**Written request**
Copy out the material below word for word, keeping every line as it stands.

(Text and element pointing records)
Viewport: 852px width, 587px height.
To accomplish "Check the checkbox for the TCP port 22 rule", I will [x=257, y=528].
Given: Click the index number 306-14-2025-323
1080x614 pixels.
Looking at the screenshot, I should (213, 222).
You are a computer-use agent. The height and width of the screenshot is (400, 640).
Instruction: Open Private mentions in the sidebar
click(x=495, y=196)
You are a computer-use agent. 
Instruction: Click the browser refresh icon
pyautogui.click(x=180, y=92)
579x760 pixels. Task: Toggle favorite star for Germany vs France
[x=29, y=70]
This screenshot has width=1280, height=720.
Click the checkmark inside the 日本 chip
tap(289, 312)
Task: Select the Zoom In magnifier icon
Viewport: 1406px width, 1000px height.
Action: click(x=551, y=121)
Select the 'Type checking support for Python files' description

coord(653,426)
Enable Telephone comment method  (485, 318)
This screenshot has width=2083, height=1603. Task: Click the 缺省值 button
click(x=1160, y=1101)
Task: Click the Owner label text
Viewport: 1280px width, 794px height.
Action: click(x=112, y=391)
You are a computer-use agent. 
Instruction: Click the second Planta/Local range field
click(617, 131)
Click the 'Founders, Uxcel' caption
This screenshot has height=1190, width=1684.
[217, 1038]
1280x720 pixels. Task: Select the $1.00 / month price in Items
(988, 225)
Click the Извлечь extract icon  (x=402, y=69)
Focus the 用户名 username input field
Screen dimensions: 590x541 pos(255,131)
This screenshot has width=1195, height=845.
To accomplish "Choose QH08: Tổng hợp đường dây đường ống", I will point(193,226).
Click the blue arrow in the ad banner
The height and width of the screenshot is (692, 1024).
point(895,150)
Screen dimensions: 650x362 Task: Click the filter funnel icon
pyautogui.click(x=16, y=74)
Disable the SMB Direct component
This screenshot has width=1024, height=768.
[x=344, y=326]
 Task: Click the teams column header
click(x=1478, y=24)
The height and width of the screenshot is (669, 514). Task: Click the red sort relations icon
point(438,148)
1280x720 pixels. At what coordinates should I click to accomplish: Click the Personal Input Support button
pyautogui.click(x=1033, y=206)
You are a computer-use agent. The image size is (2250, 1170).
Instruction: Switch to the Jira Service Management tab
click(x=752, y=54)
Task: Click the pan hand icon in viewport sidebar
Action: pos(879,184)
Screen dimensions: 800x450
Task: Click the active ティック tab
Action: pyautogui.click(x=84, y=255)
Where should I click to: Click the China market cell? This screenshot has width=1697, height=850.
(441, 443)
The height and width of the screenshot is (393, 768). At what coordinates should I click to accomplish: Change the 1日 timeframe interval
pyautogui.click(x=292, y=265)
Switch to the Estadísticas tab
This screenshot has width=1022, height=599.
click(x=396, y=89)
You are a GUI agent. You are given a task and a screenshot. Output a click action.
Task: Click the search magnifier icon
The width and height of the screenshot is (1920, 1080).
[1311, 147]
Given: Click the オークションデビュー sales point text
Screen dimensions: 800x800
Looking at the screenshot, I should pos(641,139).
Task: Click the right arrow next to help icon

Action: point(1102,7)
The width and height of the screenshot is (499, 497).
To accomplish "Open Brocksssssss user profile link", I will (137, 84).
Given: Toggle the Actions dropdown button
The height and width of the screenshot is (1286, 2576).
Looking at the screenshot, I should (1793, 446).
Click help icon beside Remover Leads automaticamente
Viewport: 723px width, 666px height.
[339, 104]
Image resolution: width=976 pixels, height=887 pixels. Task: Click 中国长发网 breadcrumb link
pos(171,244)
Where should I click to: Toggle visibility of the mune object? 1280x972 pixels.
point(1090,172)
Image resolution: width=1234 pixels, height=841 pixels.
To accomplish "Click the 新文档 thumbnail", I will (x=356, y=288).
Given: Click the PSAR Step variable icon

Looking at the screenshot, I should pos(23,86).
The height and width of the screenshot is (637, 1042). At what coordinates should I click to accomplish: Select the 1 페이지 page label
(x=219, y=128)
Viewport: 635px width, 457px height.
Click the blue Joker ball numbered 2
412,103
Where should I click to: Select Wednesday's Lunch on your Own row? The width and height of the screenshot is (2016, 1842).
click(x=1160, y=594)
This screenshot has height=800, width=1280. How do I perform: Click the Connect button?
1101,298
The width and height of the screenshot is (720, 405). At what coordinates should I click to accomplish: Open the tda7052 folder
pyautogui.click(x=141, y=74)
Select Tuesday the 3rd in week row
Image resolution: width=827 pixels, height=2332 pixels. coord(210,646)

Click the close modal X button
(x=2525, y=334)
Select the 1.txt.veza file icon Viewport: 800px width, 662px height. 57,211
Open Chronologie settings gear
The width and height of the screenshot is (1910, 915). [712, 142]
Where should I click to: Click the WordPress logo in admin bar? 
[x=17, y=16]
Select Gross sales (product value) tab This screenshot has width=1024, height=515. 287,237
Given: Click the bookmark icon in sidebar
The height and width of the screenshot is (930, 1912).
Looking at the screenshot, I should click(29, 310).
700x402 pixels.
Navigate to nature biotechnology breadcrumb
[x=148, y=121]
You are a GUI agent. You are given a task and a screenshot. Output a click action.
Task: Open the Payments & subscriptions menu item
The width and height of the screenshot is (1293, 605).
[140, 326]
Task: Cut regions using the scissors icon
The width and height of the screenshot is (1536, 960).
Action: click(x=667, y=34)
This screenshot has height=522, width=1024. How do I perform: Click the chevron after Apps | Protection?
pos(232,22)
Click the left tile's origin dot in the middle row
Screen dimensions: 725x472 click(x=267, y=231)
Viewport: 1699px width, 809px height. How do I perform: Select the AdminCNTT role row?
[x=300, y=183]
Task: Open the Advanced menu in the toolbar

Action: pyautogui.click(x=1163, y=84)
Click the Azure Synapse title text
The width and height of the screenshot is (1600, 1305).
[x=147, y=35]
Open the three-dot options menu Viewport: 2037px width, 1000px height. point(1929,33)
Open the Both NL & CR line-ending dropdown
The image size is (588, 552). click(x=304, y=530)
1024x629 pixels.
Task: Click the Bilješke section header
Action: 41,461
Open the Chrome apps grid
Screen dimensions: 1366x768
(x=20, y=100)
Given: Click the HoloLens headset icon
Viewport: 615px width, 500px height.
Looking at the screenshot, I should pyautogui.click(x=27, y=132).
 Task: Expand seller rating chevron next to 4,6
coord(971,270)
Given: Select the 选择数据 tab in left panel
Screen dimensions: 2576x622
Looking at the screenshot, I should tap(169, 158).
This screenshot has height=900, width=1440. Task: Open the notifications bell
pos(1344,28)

**Finished task**
Viewport: 852px width, 587px height.
To accomplish "Check the checkbox for the TCP port 22 rule", I will [x=257, y=528].
Given: Click the index number 306-14-2025-323
1080x614 pixels.
Looking at the screenshot, I should (213, 222).
You are a computer-use agent. The height and width of the screenshot is (400, 640).
Instruction: Open Private mentions in the sidebar
click(x=495, y=196)
You are a computer-use agent. 
Instruction: Click the browser refresh icon
pyautogui.click(x=180, y=92)
579x760 pixels. Task: Toggle favorite star for Germany vs France
[x=29, y=70]
This screenshot has width=1280, height=720.
Click the checkmark inside the 日本 chip
tap(289, 312)
Task: Select the Zoom In magnifier icon
Viewport: 1406px width, 1000px height.
Action: click(x=551, y=121)
Select the 'Type checking support for Python files' description

coord(653,426)
Enable Telephone comment method  (485, 318)
This screenshot has width=2083, height=1603. Task: Click the 缺省值 button
click(x=1160, y=1101)
Task: Click the Owner label text
Viewport: 1280px width, 794px height.
Action: click(x=112, y=391)
You are a computer-use agent. 
Instruction: Click the second Planta/Local range field
click(617, 131)
Click the 'Founders, Uxcel' caption
This screenshot has height=1190, width=1684.
[217, 1038]
1280x720 pixels. Task: Select the $1.00 / month price in Items
(988, 225)
Click the Извлечь extract icon  (x=402, y=69)
Focus the 用户名 username input field
Screen dimensions: 590x541 pos(255,131)
This screenshot has width=1195, height=845.
To accomplish "Choose QH08: Tổng hợp đường dây đường ống", I will point(193,226).
Click the blue arrow in the ad banner
The height and width of the screenshot is (692, 1024).
point(895,150)
Screen dimensions: 650x362 Task: Click the filter funnel icon
pyautogui.click(x=16, y=74)
Disable the SMB Direct component
This screenshot has width=1024, height=768.
[x=344, y=326]
 Task: Click the teams column header
click(x=1478, y=24)
The height and width of the screenshot is (669, 514). Task: Click the red sort relations icon
point(438,148)
1280x720 pixels. At what coordinates should I click to accomplish: Click the Personal Input Support button
pyautogui.click(x=1033, y=206)
You are a computer-use agent. The image size is (2250, 1170).
Instruction: Switch to the Jira Service Management tab
click(x=752, y=54)
Task: Click the pan hand icon in viewport sidebar
Action: pos(879,184)
Screen dimensions: 800x450
Task: Click the active ティック tab
Action: pyautogui.click(x=84, y=255)
Where should I click to: Click the China market cell? This screenshot has width=1697, height=850.
(441, 443)
The height and width of the screenshot is (393, 768). At what coordinates should I click to accomplish: Change the 1日 timeframe interval
pyautogui.click(x=292, y=265)
Switch to the Estadísticas tab
This screenshot has width=1022, height=599.
click(x=396, y=89)
You are a GUI agent. You are given a task and a screenshot. Output a click action.
Task: Click the search magnifier icon
The width and height of the screenshot is (1920, 1080).
[1311, 147]
Given: Click the オークションデビュー sales point text
Screen dimensions: 800x800
Looking at the screenshot, I should pos(641,139).
Task: Click the right arrow next to help icon

Action: point(1102,7)
The width and height of the screenshot is (499, 497).
To accomplish "Open Brocksssssss user profile link", I will (137, 84).
Given: Toggle the Actions dropdown button
The height and width of the screenshot is (1286, 2576).
Looking at the screenshot, I should (1793, 446).
Click help icon beside Remover Leads automaticamente
Viewport: 723px width, 666px height.
[339, 104]
Image resolution: width=976 pixels, height=887 pixels. Task: Click 中国长发网 breadcrumb link
pos(171,244)
Where should I click to: Toggle visibility of the mune object? 1280x972 pixels.
point(1090,172)
Image resolution: width=1234 pixels, height=841 pixels.
To accomplish "Click the 新文档 thumbnail", I will (x=356, y=288).
Given: Click the PSAR Step variable icon

Looking at the screenshot, I should pos(23,86).
The height and width of the screenshot is (637, 1042). At what coordinates should I click to accomplish: Select the 1 페이지 page label
(x=219, y=128)
Viewport: 635px width, 457px height.
Click the blue Joker ball numbered 2
412,103
Where should I click to: Select Wednesday's Lunch on your Own row? The width and height of the screenshot is (2016, 1842).
click(x=1160, y=594)
This screenshot has height=800, width=1280. How do I perform: Click the Connect button?
1101,298
The width and height of the screenshot is (720, 405). At what coordinates should I click to accomplish: Open the tda7052 folder
pyautogui.click(x=141, y=74)
Select Tuesday the 3rd in week row
Image resolution: width=827 pixels, height=2332 pixels. coord(210,646)

Click the close modal X button
(x=2525, y=334)
Select the 1.txt.veza file icon Viewport: 800px width, 662px height. 57,211
Open Chronologie settings gear
The width and height of the screenshot is (1910, 915). [712, 142]
Where should I click to: Click the WordPress logo in admin bar? 
[x=17, y=16]
Select Gross sales (product value) tab This screenshot has width=1024, height=515. 287,237
Given: Click the bookmark icon in sidebar
The height and width of the screenshot is (930, 1912).
Looking at the screenshot, I should click(29, 310).
700x402 pixels.
Navigate to nature biotechnology breadcrumb
[x=148, y=121]
You are a GUI agent. You are given a task and a screenshot. Output a click action.
Task: Open the Payments & subscriptions menu item
The width and height of the screenshot is (1293, 605).
[140, 326]
Task: Cut regions using the scissors icon
The width and height of the screenshot is (1536, 960).
Action: click(x=667, y=34)
This screenshot has height=522, width=1024. How do I perform: Click the chevron after Apps | Protection?
pos(232,22)
Click the left tile's origin dot in the middle row
Screen dimensions: 725x472 click(x=267, y=231)
Viewport: 1699px width, 809px height. How do I perform: Select the AdminCNTT role row?
[x=300, y=183]
Task: Open the Advanced menu in the toolbar

Action: pyautogui.click(x=1163, y=84)
Click the Azure Synapse title text
The width and height of the screenshot is (1600, 1305).
[x=147, y=35]
Open the three-dot options menu Viewport: 2037px width, 1000px height. point(1929,33)
Open the Both NL & CR line-ending dropdown
The image size is (588, 552). click(x=304, y=530)
1024x629 pixels.
Task: Click the Bilješke section header
Action: 41,461
Open the Chrome apps grid
Screen dimensions: 1366x768
(x=20, y=100)
Given: Click the HoloLens headset icon
Viewport: 615px width, 500px height.
Looking at the screenshot, I should pyautogui.click(x=27, y=132).
 Task: Expand seller rating chevron next to 4,6
coord(971,270)
Given: Select the 选择数据 tab in left panel
Screen dimensions: 2576x622
Looking at the screenshot, I should tap(169, 158).
This screenshot has height=900, width=1440. Task: Open the notifications bell
pos(1344,28)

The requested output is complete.